Início Notícias Marcas

Burberry com nova velocidade

Na sexta-feira passada, a Burberry anunciou uma mudança radical na sua estratégia. Já a partir de setembro, a marca britânica apresentará uma abordagem “veja agora, compre agora”, acabando com a espera de seis meses entre a apresentação da coleção e a sua chegada ao retalho.

Depois do plano de consolidação (ver O tudo em 1 da Burberry), surge o anúncio do fim das coleções primavera-verão e outono-inverno e a chegada das coleções designadas apenas de fevereiro e setembro.

Christopher Bailey, CEO e diretor criativo da marca, revelou, na semana passada, que os desfiles deixarão de acontecer separadamente em semanas masculinas e femininas, passando a integrar uma só coleção, que será apresentada de forma conjunta duas vezes por ano. O primeiro desfile com a união de feminino e masculino acontecerá já em setembro.

Contudo, a maior novidade é de que a Burberry proporcionará às peças uma chegada instantânea da passerelle ao consumidor, apoiada por campanhas publicitárias direcionadas e montras. A marca parece ter abraçado o modelo da fast fashion, analisa o WGSN.

Bailey explicou ao WWD que o movimento é feito a pensar no consumidor final. «As mudanças que estamos a fazer permitirão construir uma ligação mais estreita entre a experiência que criamos com os nossos desfiles e o momento em que as pessoas podem fisicamente explorar as coleções», advogou.
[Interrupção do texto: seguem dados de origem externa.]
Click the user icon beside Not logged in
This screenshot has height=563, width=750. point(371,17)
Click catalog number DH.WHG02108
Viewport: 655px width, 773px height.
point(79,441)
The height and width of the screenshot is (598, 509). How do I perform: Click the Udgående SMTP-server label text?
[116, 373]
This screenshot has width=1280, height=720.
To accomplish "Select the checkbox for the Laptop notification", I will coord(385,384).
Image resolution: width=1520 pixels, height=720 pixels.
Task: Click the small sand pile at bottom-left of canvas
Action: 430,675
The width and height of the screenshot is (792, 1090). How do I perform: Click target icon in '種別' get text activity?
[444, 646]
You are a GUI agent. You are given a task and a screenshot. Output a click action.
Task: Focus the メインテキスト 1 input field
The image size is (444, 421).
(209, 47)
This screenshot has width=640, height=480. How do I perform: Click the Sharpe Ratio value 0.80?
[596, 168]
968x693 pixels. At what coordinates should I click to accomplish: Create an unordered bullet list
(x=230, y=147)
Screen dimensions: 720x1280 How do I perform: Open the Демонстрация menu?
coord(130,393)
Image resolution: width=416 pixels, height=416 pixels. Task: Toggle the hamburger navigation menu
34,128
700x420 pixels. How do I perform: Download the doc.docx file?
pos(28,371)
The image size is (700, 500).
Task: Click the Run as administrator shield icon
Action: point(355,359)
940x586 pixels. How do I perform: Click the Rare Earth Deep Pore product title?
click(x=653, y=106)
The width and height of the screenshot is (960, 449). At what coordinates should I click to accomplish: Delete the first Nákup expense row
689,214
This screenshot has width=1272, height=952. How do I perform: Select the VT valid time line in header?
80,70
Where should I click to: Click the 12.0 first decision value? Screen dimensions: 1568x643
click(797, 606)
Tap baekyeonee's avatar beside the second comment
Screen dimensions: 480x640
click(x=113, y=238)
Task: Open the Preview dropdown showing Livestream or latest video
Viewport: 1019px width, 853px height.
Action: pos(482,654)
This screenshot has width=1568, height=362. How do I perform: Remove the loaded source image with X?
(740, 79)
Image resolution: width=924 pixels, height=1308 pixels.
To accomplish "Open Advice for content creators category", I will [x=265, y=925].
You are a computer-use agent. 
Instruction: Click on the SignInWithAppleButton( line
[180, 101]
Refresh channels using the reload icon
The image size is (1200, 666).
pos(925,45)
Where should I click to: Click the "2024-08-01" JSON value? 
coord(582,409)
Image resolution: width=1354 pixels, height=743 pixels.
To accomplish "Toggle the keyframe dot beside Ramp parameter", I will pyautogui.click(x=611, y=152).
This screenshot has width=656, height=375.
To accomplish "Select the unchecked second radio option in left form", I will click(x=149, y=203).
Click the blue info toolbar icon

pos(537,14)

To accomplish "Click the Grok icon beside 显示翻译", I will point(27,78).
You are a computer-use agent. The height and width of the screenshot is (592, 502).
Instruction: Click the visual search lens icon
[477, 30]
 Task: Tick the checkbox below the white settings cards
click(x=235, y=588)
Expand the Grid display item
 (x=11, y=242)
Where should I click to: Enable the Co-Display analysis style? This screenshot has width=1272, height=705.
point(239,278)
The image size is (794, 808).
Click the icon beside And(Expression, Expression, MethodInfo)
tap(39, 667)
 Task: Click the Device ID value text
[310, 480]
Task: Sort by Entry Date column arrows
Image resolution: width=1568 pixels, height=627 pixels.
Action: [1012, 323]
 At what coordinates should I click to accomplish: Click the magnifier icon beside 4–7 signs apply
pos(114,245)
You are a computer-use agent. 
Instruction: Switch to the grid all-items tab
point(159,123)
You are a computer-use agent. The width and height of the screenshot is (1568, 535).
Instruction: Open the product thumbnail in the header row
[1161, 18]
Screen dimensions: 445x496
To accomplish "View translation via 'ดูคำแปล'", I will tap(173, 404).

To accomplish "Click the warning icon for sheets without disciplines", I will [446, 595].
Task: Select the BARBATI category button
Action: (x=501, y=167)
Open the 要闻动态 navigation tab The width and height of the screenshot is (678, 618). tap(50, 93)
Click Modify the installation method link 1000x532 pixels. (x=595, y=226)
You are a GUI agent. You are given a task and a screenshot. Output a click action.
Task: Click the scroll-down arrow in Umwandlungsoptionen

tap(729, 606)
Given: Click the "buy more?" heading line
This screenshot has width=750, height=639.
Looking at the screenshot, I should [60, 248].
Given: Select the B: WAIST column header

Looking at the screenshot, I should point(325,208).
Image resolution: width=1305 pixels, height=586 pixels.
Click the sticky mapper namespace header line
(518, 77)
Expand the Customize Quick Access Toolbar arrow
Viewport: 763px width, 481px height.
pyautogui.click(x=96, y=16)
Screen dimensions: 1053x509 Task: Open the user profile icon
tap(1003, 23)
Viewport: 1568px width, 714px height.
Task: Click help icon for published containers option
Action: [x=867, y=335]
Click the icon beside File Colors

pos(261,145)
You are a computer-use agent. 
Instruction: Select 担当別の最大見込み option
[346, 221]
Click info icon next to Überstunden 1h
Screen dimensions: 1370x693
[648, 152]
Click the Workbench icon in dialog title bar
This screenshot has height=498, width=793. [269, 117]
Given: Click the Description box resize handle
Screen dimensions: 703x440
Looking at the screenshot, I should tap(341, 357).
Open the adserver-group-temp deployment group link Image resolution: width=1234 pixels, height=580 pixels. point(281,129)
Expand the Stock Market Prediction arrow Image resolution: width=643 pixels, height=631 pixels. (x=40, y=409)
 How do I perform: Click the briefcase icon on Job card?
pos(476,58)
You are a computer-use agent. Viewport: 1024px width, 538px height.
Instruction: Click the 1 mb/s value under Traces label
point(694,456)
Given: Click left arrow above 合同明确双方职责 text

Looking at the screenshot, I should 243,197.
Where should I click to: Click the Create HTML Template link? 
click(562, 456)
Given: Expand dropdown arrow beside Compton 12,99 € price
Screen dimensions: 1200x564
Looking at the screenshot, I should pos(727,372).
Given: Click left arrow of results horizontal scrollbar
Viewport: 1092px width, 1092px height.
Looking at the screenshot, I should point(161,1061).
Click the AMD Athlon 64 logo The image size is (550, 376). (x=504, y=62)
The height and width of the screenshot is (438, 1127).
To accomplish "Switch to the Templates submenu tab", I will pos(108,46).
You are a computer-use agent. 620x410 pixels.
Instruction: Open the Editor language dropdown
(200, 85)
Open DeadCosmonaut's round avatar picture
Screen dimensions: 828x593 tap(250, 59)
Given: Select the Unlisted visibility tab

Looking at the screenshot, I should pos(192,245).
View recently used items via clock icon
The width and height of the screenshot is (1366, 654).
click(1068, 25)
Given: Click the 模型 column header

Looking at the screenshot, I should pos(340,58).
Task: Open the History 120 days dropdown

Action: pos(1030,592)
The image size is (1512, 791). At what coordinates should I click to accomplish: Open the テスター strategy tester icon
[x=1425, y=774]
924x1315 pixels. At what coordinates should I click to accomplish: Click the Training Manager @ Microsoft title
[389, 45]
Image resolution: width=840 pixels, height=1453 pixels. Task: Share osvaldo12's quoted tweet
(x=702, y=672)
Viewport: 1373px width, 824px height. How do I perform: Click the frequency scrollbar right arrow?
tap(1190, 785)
O diretor criativo da Burberry disse ainda ao The Business of Fashion que «todas as coisas que temos desenvolvido [desde 2010] foram passos para nos aproximarmos de um público que gosta de moda, adora a energia da moda, a música, o espetáculo, as pessoas. Este seria o próximo passo natural».

Sobre os desafios que esta nova velocidade colocará à cadeia de aprovisionamento e aos vendedores da marca, Bailey referiu apenas que, de momento, não tem as respostas para tudo. «É certamente um novo comportamento para nós e isso significa que queremos construir parcerias mais fortes com os nossos parceiros porque é uma forma diferente de trabalhar», explicou o criador.

O CEO sublinhou ainda o tempo e esforço despendidos num desfile cujas peças alcançarão o consumidor meses depois e que este modelo “veja agora, compre agora” «vai remediar esta situação e permitir que a emoção que é criada por um desfile ou evento impulsione as vendas» e satisfaça o desejo dos clientes em aceder à coleção no momento em que ela é mostrada.

O portal de tendências WGSN questionou os compradores e vendedores para conhecer a sua reação e a resposta foi, sobretudo, positiva. «A moda é sobre mudança e seguir em frente, e a decisão da Burberry de fazer os desfiles virados para o cliente faz sentido no ambiente digital hiper-conectado de hoje» afirmou Sarah Rutson, vice-presidente de compra global na net-a-porter. «Na net-a-porter, que é construída sobre o imediatismo, na velocidade e no comprar agora/usar agora, por isso entendemos esta mudança de dinâmica na moda e damos-lhe as boas-vindas», acrescentou.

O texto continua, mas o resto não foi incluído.